[[ Data shown, beginning ]]

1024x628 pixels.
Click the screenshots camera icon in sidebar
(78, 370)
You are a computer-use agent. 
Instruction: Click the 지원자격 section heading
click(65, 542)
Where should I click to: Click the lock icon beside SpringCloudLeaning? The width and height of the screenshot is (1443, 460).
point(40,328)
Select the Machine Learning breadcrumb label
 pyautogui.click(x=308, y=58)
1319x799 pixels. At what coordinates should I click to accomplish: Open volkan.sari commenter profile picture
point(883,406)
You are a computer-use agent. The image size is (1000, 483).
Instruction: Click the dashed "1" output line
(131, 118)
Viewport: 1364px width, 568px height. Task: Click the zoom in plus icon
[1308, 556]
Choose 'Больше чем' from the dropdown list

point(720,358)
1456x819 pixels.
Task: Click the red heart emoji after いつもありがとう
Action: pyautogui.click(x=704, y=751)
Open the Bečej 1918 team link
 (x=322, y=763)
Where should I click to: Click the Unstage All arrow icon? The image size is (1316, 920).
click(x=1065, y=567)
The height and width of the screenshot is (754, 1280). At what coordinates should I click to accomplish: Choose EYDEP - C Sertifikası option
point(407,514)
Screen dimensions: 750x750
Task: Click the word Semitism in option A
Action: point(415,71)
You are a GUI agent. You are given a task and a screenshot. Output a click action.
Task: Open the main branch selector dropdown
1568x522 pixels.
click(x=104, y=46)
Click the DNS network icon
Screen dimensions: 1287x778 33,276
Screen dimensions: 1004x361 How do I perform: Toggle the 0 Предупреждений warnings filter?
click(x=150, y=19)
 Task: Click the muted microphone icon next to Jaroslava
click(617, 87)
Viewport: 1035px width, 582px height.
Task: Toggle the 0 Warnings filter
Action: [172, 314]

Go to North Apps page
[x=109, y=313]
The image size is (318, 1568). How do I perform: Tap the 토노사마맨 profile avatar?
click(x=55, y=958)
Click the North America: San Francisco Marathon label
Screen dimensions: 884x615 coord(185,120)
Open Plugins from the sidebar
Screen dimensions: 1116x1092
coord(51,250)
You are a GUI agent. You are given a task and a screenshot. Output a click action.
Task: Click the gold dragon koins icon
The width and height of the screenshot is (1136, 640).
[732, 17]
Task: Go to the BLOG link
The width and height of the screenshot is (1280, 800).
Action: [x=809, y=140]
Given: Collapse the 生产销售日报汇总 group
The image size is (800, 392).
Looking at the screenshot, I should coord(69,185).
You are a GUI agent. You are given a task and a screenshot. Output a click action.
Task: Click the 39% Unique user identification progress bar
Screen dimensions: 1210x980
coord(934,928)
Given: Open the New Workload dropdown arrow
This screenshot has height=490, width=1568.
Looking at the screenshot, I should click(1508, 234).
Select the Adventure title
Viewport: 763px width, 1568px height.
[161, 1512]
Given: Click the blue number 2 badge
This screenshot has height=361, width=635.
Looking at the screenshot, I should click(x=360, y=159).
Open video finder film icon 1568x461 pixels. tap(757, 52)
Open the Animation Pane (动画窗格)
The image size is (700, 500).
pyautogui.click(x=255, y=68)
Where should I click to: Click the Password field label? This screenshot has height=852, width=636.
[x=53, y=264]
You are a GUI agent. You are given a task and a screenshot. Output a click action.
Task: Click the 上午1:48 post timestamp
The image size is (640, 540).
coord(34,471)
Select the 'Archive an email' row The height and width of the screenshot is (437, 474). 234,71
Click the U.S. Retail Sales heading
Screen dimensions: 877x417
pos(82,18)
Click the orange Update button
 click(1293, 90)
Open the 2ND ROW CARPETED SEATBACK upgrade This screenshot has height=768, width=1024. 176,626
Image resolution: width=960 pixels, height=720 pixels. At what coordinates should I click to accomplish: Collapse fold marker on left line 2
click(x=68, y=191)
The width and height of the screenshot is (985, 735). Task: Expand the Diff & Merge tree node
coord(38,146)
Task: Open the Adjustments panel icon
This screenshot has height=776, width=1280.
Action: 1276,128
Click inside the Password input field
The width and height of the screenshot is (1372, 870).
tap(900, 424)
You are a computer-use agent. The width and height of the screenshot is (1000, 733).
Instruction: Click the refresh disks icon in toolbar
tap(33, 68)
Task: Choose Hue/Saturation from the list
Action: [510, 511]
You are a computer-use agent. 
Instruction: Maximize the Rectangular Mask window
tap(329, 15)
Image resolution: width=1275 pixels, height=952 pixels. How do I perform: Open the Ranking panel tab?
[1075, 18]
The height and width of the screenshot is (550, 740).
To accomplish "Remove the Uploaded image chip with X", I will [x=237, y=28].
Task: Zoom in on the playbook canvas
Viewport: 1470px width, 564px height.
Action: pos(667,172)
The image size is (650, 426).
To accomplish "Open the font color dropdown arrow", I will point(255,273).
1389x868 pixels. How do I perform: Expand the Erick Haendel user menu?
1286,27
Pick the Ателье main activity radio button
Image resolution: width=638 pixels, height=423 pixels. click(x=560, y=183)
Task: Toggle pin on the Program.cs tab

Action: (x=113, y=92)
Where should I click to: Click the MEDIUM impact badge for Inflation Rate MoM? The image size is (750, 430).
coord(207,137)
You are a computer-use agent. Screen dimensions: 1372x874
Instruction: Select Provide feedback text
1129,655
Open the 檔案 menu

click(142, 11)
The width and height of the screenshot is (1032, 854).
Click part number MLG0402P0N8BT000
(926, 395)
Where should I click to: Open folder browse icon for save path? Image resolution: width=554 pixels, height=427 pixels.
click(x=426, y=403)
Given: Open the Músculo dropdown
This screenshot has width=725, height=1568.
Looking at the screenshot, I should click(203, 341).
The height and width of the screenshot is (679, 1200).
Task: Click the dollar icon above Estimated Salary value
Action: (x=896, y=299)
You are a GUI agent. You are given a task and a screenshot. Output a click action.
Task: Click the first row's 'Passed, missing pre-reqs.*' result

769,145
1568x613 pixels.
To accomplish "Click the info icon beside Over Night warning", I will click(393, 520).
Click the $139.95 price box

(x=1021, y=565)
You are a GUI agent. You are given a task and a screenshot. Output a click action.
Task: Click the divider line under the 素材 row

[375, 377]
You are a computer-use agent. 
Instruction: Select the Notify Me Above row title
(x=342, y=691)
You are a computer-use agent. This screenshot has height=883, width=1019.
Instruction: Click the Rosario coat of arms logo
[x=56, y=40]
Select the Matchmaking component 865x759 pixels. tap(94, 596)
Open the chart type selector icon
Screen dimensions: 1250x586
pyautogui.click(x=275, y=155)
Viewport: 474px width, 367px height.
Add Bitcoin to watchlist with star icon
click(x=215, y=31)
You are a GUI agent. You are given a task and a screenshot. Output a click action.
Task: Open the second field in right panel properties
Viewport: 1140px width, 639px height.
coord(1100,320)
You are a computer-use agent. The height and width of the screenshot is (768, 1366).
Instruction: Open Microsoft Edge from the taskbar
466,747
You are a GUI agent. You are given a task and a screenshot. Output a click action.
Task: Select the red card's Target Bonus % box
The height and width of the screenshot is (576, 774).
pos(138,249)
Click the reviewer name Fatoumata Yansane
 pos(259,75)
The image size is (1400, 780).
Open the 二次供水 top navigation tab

[[ Data shown, end ]]

*Instructions for the task*
Search the listing above for lines containing "computer", and copy them.

*Task result*
You are a computer-use agent. 
You are a computer-use agent. The image size is (1000, 483).
You are a computer-use agent. The width and height of the screenshot is (1000, 733).
You are a computer-use agent. 
You are a computer-use agent. Screen dimensions: 1372x874
You are a computer-use agent. 
You are a computer-use agent. This screenshot has height=883, width=1019.
You are a computer-use agent. The height and width of the screenshot is (768, 1366).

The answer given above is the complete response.